Amongst other vocational engagements, I am a former teacher. I value education. There will be a cost to families and children because of Labor’s new schools tax. I do not care that you have taken it off some schools; it is still there for others. Most of those students are from two-income families, with one income going directly to pay for those school fees. I am totally against payroll tax on schools. It is a tremendous concern, and I want that on record.
Payroll tax was never meant to be for not-for-profit organisations. The minute we start taxing our not-for-profit organisations we are limiting what they can provide to the community. There are a number of low fee paying independent schools which could be impacted, particularly at the VCE level – and if not now, then in the future – in the south-east. On behalf of those who are at the high fee paying schools, of which some are single sex, I am concerned, for instance, that girls might be taken out of school if parents have to choose one or the other. They may be more likely to choose the boys in some cases, which is going to be a backward step for those families. I want to be able to speak for them and say that this is a terrible tax. We are taking society in the wrong direction if parents have to choose which of their children they educate in the independent sector. I have to advocate for them and speak up for them, because you have brought in a payroll tax for schools. What a disgrace. Schools are going to suffer enormously under the increases in WorkCover premiums as well, with many independent schools which previously had been exempt from payroll tax floundering to meet the additional cost, which will have to be passed on to Victorian families in order for the schools to survive.

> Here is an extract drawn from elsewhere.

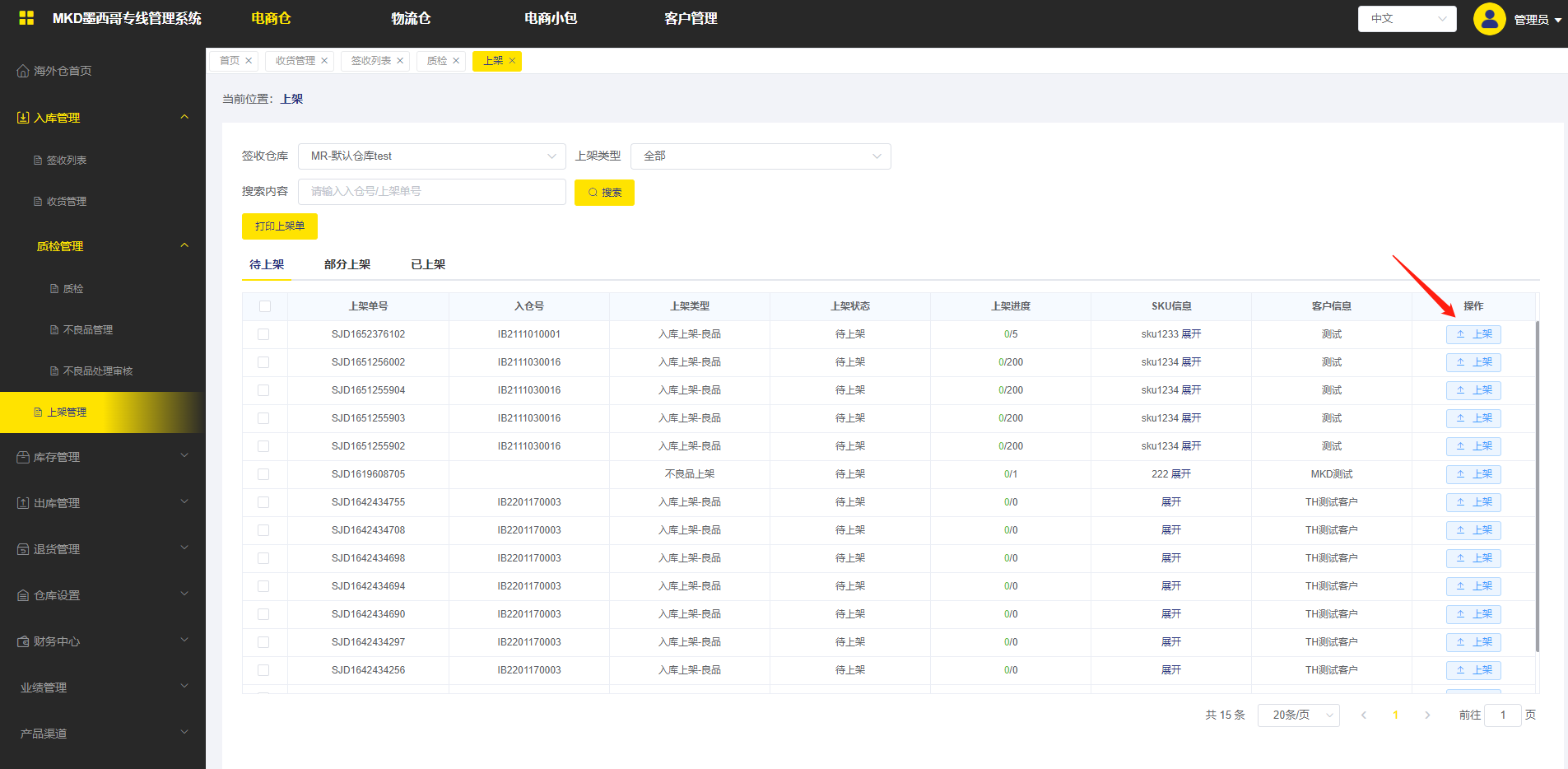
Task: Open the 上架类型 dropdown
Action: 760,156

Schools in my electorate are in desperate need of infrastructure improvements or upgrades. Because of Labor’s waste, they have again missed out. How many leaking roofs? I have seen leaking roofs in schools in my electorate, and it is a disgrace that people have to continually have these patched up. Rotting timber, holes in the roof – it is a disgrace. How many potholes could be fixed if we did not have the $20 billion blowout in infrastructure projects? How many more teachers and nurses could you employ or ambulances could you buy – even fire trucks and appliances for our hardworking, committed volunteers and firefighters? Mismanagement in this state has consequences. It means taxes have to rise to pay for blowouts.
There is so much I could say. I am running out of time. I could go on and on and on. I do want to mention, first of all, though, our CFA volunteers, who represent the largest fire service in Victoria. Its members dedicate thousands of hours of their time, and they are concerned. They are so concerned because they do not know whether they are going to be properly funded because of this budget and because Emergency Management Victoria has been expanded with so many extra people that they are paying in terms of wages we have money moving all over the place.
In conclusion, this budget is far from managing the state well. The Liberal–Nationals discussion paper provides a clear path for reforming and improving our tax system. It is time to hold this government accountable for its actions and demand a better future for all Victorians.
Lee TARLAMIS (South-Eastern Metropolitan) (17:18): I move:
That debate on this motion be adjourned until the next day of meeting.
Motion agreed to and debate adjourned until next day of meeting.